> _DATASET RECORDS_:
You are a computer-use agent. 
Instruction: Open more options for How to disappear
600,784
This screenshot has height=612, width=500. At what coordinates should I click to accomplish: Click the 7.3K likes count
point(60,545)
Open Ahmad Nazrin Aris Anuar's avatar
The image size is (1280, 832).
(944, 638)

> _EXERCISE PROMPT_:
All of the records must be retyped exactly as they are.

> _TASK RESULT_:
You are a computer-use agent. 
Instruction: Open more options for How to disappear
600,784
This screenshot has height=612, width=500. At what coordinates should I click to accomplish: Click the 7.3K likes count
point(60,545)
Open Ahmad Nazrin Aris Anuar's avatar
The image size is (1280, 832).
(944, 638)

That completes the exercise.